Мы годами в засаде ждали,
Невзирая на снег и дождь.
Мы морпехи, солдаты удачи,
Головорезы номер один.
Мы морпехи, солдаты удачи,
Головорезы номер один.
Говорят, что за эти годы
Басмачей пропал и след,
Что в анналах родной природы
Этих тварей в помине нет.
Говорят, будто в дальние страны
Подались они навсегда.
Только я заявляю прямо —
Это полная ерунда.
Басмачей не стало меньше,
Только в свете последних дней
Слишком много подразделений,
Тех, что сдуру гоняют «зверей».
Подкрадешься, а они обманут,
И вот уже навсегда ушли.
И только горы тебя поманят
Красным трассером из кустов.
И только горы тебя поманят
Красным трассером из кустов.
И только горы тебя поманят
Красным трассером из кустов.
Последние строчки пел уже весь вагон. Дождавшись, когда песня закончится, Христофоров обратился к дневальному:
– Где я могу найти старшего сержанта Федорова?
– В конце вагона в купе проводника, товарищ полковник.
– Ясно, спасибо.
Полковник прошел в глубь вагона. Несмотря на распахнутые окна, в вагоне стоял спертый разгоряченный воздух. В узком коридоре и отсеках белели голые торсы. Лишенные для конспирации полосатых тельняшек, морпехи демонстрировали мускулистые тела.
Пройдя через весь вагон, Христофоров остановился перед купе проводника. В открытую дверь он видел старшего сержанта, который, что-то бормоча себе под нос, точил длинный самодельный нож с разборной рукояткой, сделанной из толстой кожи.
Негромко постучав в тонкую пластиковую перегородку, Владимир спросил, обращаясь к хозяину купе:
– Можно войти?
– Конечно, товарищ полковник. – Отложив нож в сторону, Дядя Федор поднялся навстречу гостю и тут же спросил: – Какие-то проблемы?
– Да нет, —успокаивающе проговорил Христофоров, протягивая руку. – Ваш комбат сказал, что взводом разведки командует бывший наемник. Вот, значит, я и решил познакомиться поближе. Интернационалистов доводилось видеть, а наемника первый раз.
– Ну, может, тогда по пятьдесят граммов за знакомство? – с усмешкой спросил разведчик, указывая на фляжку в брезентовом чехле.
– Хорошо бы, но… – вздох огорчения перечеркнул возможность расслабиться при помощи зеленого змия. – Но мы находимся в состоянии боевой готовности, тревога может быть в любую минуту. Мозги надо держать в трезвом состоянии.

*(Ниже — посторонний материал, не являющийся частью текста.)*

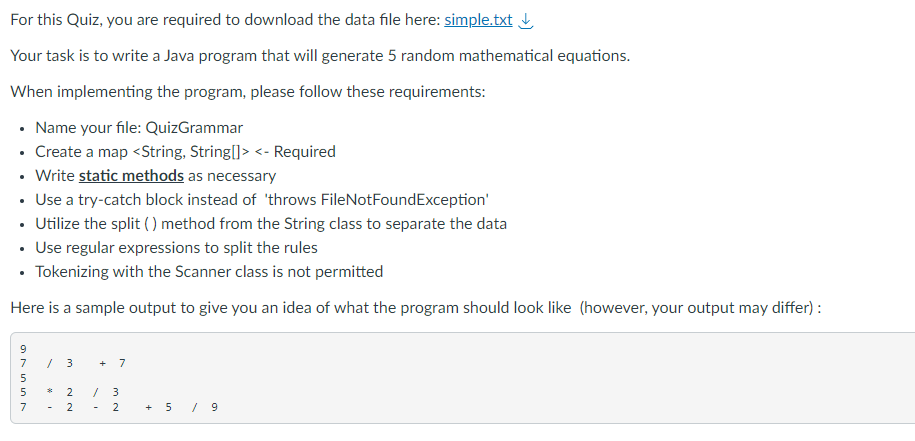Click the sample output line "5 * 2 / 3"
The height and width of the screenshot is (441, 915).
coord(68,393)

– Ну, тогда чай, – развел руками разведчик. И тут же громким командирским голосом приказал: – Дневальный, мне и полковнику чай.
Пока Дядя Федор отдавал распоряжения, Христофоров разглядывал его ладную фигуру. На правом боку он заметил глубокий рваный шрам.
«Осколочное ранение», – отметил про себя чекист. На левой стороне груди немного выше соска виднелся розовый шрам, похожий на многолучевую звезду. Такие отметины остаются только от пулевых ранений, цвет ясно говорил, что разведчик получил эту отметину не так давно. Но наиболее ярко отображала сущность собеседника татуировка, сделанная обычной тушью и от времени сильно потускневшая. Двуглавый орел, сжимающий в лапах автомат Калашникова, и подковообразная надпись над вооруженной птицей старославянским шрифтом: «Мне все равно, лишь бы платили».
Через несколько минут появился дневальный и поставил на стол два стакана чая в подстаканниках из нержавеющей стали. Чай был обжигающе горячим, ароматным, но из-за долек лимона внушительных размеров абсолютно бесцветным и приторно сладким. Полковник, прихлебывая чай, невольно улыбнулся, вспомнив свои курсантские годы. В первое время, когда организм попадает в условия режима, хорошо сдобренного физическими нагрузками, страшно хочется есть, и особенно сладкого. В конце концов чувство голода проходит, а вот к сладкому полковник по-прежнему был неравнодушен.